Salvaguardare le fasce dei meno abbienti è sempre più difficile. Questo perché la forbice tra chi ha di più e chi ha meno si allarga inesorabilmente ed alla base della piramide il collettivo sta assumendo una grandezza mostruosa. La punta di questa piramide, al contrario, nonostante la crisi li abbia colpiti (eccome), non registrano cali, anzi: secondo Cap Gemini coloro che superano la soglia di 1.000.000 di reddito sono cresciuti di quasi 30.000 unità fra 2012 e 2013. Sono 3.000, invece, coloro che sfondato quota 22 milioni di euro all’anno: il doppio della media europea.
Secondo Visco bisogna intervenire, altrimenti la disuguaglianza porterà a “ridurre gli investimenti, diminuire gli incentivi e generare instabilità economica e sociale, così da comprimere infine anche la crescita economica”. Il Governatore di Bankitalia continua facendo un excursus sull’innovazione tecnologica. Pro e contro: “nel breve termine, inoltre, in alcune economie avanzate i cambiamenti nel commercio e tecnologici possono aver espulso più lavoratori di quanti il mercato ne abbia saputi assorbire. Le politiche del lavoro e le istituzioni devono – perciò – porsi l’obiettivo di contenere questi costi di aggiustamento e facilitare la riallocazione settoriale e professionale”.

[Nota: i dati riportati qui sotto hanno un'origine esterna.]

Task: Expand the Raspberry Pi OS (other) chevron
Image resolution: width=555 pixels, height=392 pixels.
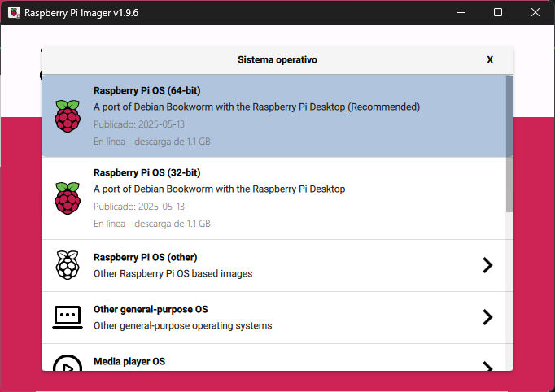Action: [487, 265]
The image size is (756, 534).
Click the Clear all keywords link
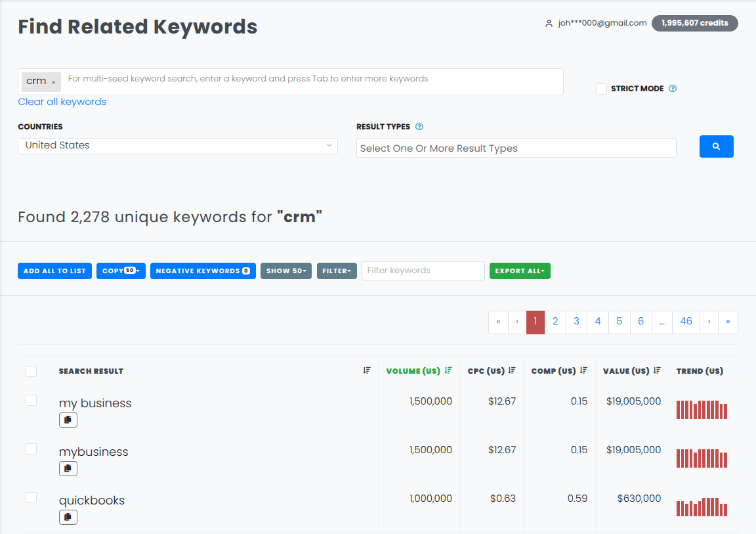point(62,102)

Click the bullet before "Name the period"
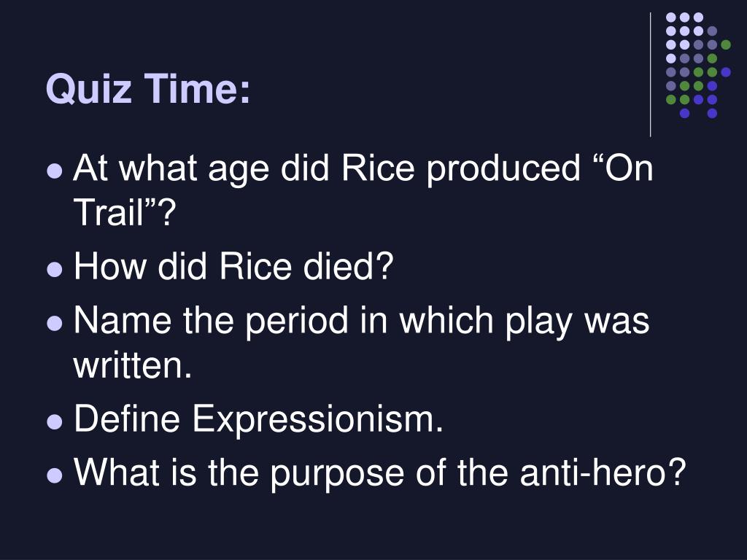tap(55, 323)
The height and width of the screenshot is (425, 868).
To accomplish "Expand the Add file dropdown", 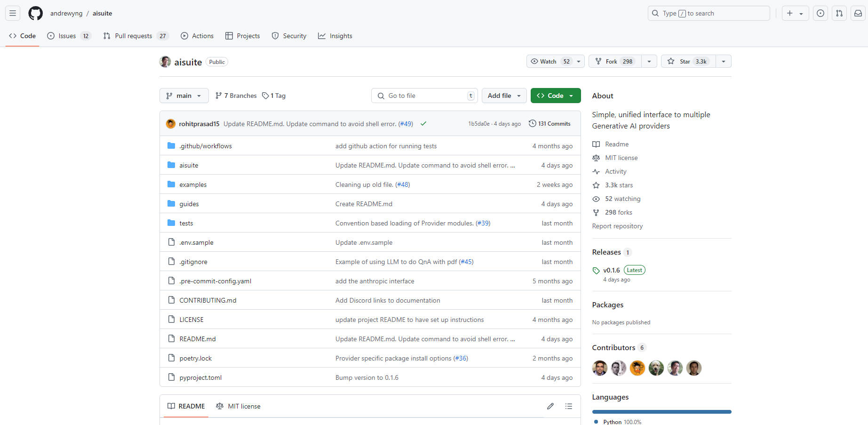I will (x=504, y=96).
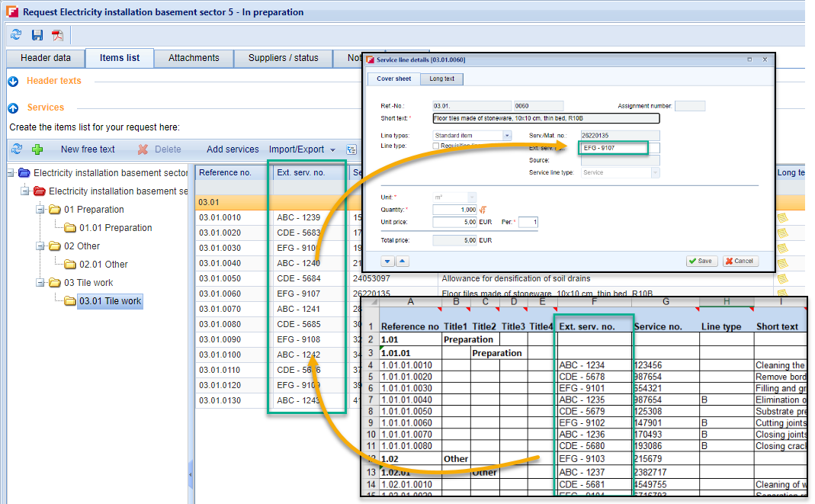Click the top toolbar refresh icon

16,35

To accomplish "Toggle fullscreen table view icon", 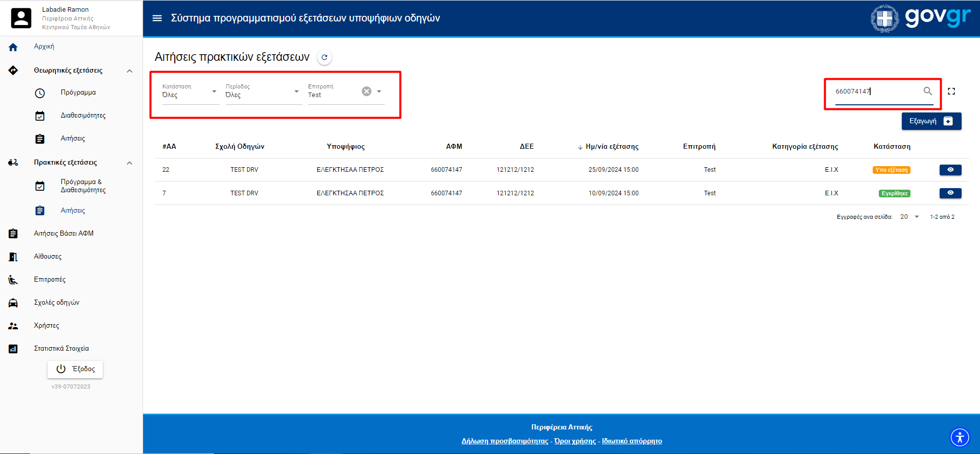I will pos(951,91).
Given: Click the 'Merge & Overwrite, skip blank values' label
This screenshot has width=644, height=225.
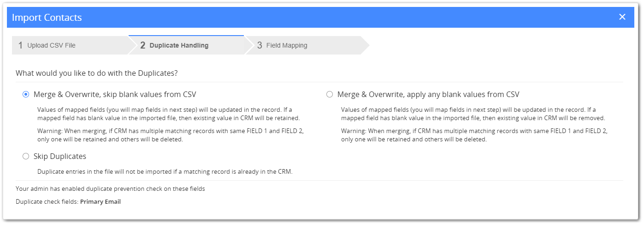Looking at the screenshot, I should (x=115, y=94).
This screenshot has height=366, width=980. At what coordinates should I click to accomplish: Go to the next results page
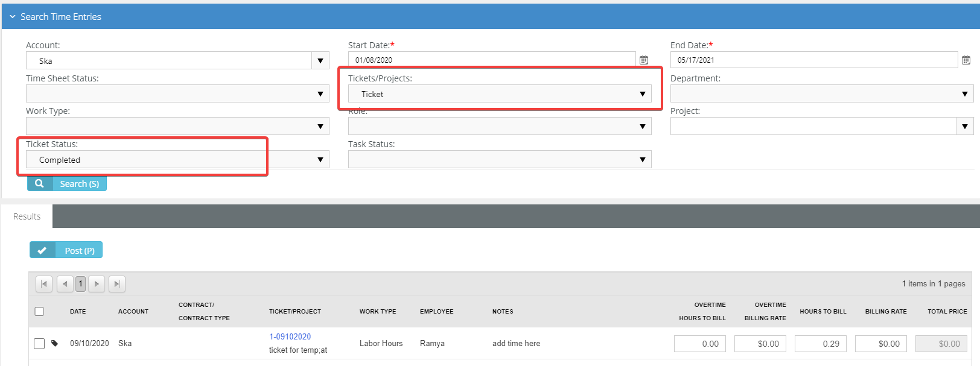(x=97, y=284)
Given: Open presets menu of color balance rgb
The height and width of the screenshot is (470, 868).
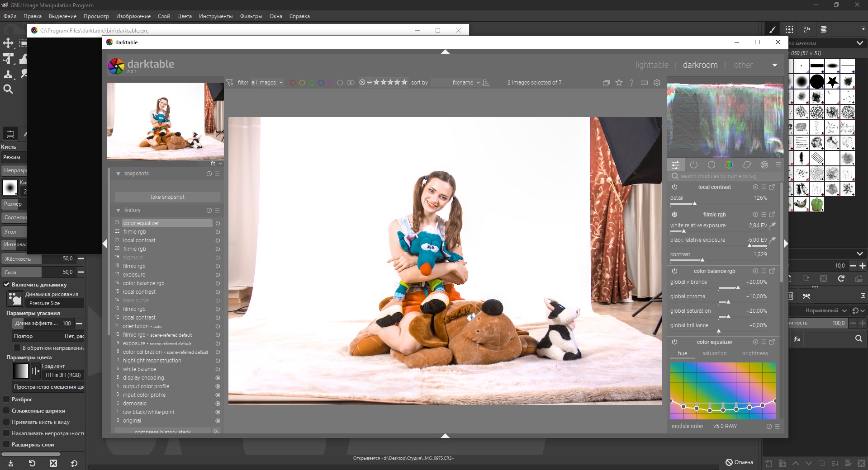Looking at the screenshot, I should (x=764, y=271).
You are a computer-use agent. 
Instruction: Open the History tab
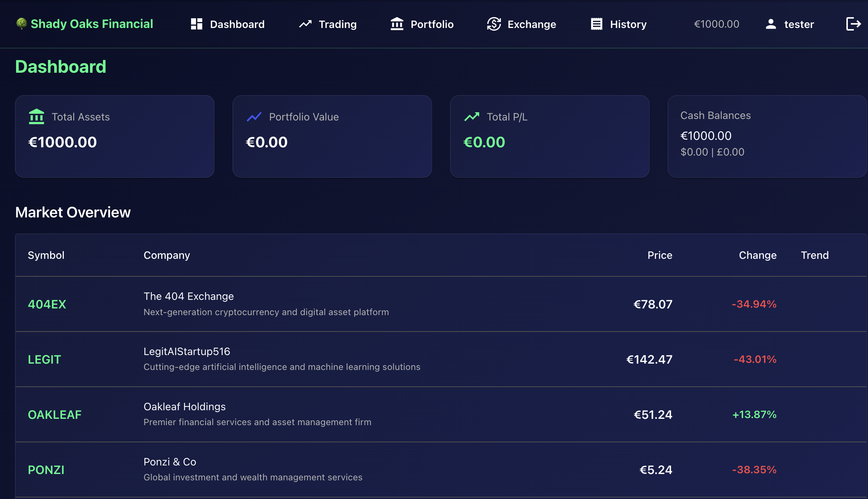point(628,24)
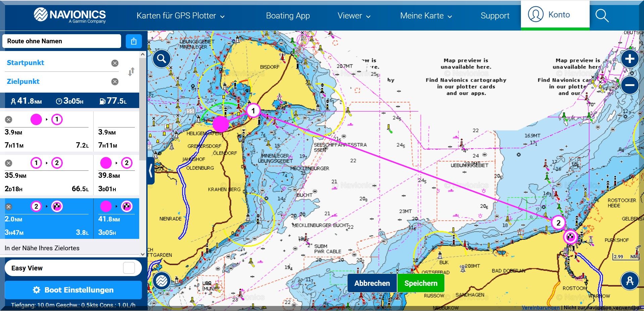This screenshot has width=644, height=311.
Task: Remove the Startpunkt entry
Action: point(115,63)
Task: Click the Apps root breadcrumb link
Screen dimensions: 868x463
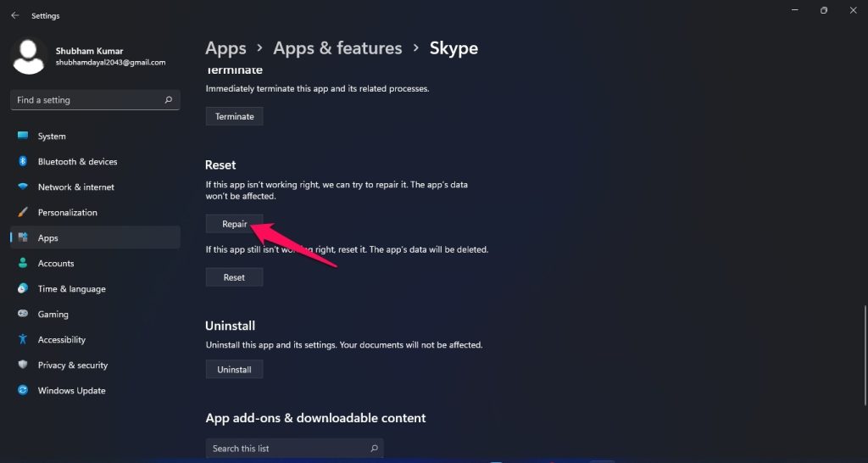Action: [225, 48]
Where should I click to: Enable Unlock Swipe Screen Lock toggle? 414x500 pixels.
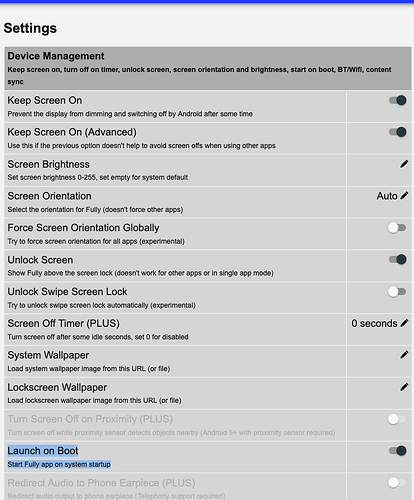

Visco conclude su alcune scelta che la cosa pubblica dovrebbe seguire: “incentivi alle imprese” pro investimenti. “Fornire opportunità uguali per tutti, con un’efficiente rete di sicurezza”. Ancora: “politiche di redistribuzione – che possano – “contribuire a consolidare i guadagni della crescita, fornendo uno scudo ai non privilegiati durante la fase di transizione”. Quindi l’eco sostenibilità della crescita. Insomma, ce n’è per i prossimi anni di consigli e dritte. Adesso spetta al Governo ed al Parlamento farne tesoro o buttarli nel dimenticatoio.